Felipe IV: política exterior
La reanudación del conflicto con los Países Bajos. Tras una larga guerra, España reconocerá la independencia de los Países Bajos en 1648, con la firma de la paz de Westfalia. A partir de este momento los Países Bajos y España se aliarán para impedir la expansión de la Francia de Luis XIV.
La entrada en la Guerra de los Treinta Años. Lo que se inició como un conflicto religioso en la Europa Central, entre el emperador de Alemania (católico y centralista) y los príncipes alemanes (mayoritariamente protestantes y autonomistas), derivó en un conflicto en el que participaron las principales potencias europeas.

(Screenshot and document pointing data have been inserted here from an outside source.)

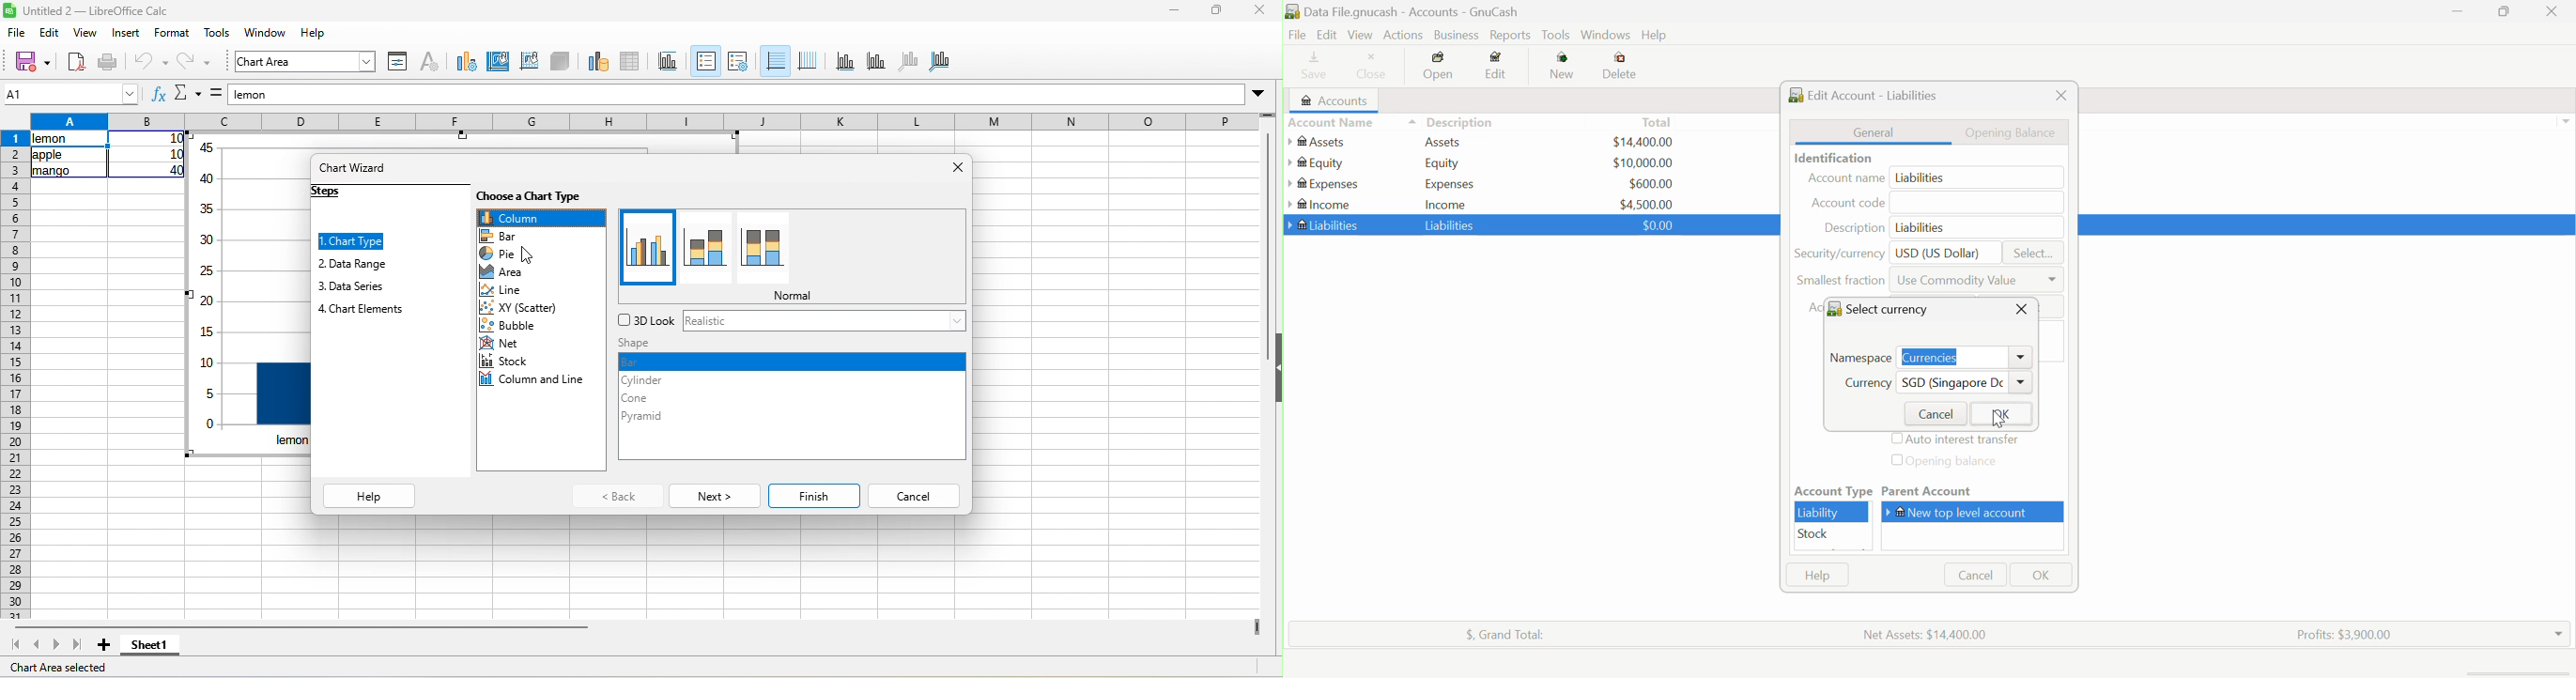 The width and height of the screenshot is (2576, 700). I want to click on legend on off, so click(707, 60).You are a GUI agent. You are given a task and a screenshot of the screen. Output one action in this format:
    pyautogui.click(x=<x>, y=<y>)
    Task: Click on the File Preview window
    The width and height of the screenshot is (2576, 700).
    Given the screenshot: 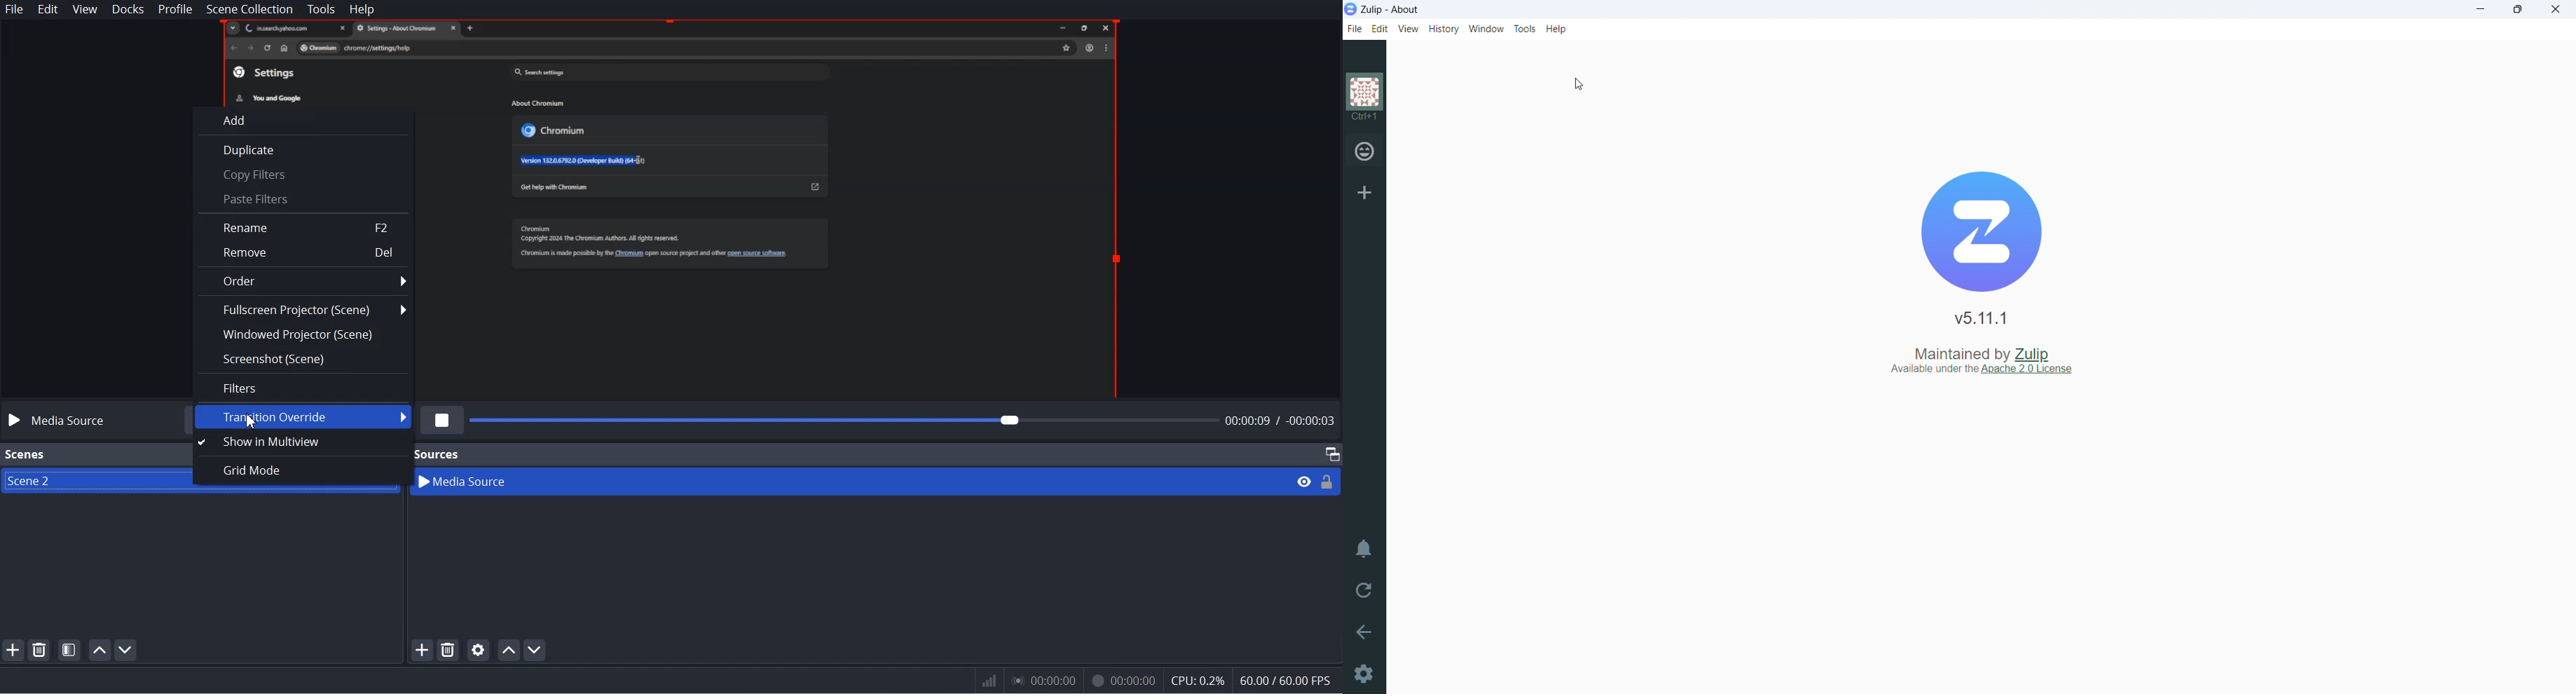 What is the action you would take?
    pyautogui.click(x=774, y=208)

Pero para España la paz de Westfalia no supuso el fin de la guerra, ya que continuó el enfrentamiento con Francia, a lo que hay que sumar las revueltas internas, en donde, como veremos en el siguiente capítulo, Portugal y Cataluña intentaron independizarse de la corona de Felipe IV, aunque sólo Portugal lo conseguiría. En 1659 se firmará la Paz de los Pirineos, que significó el reconocimiento del fin de España como potencia en Europa y la nueva hegemonía de Francia.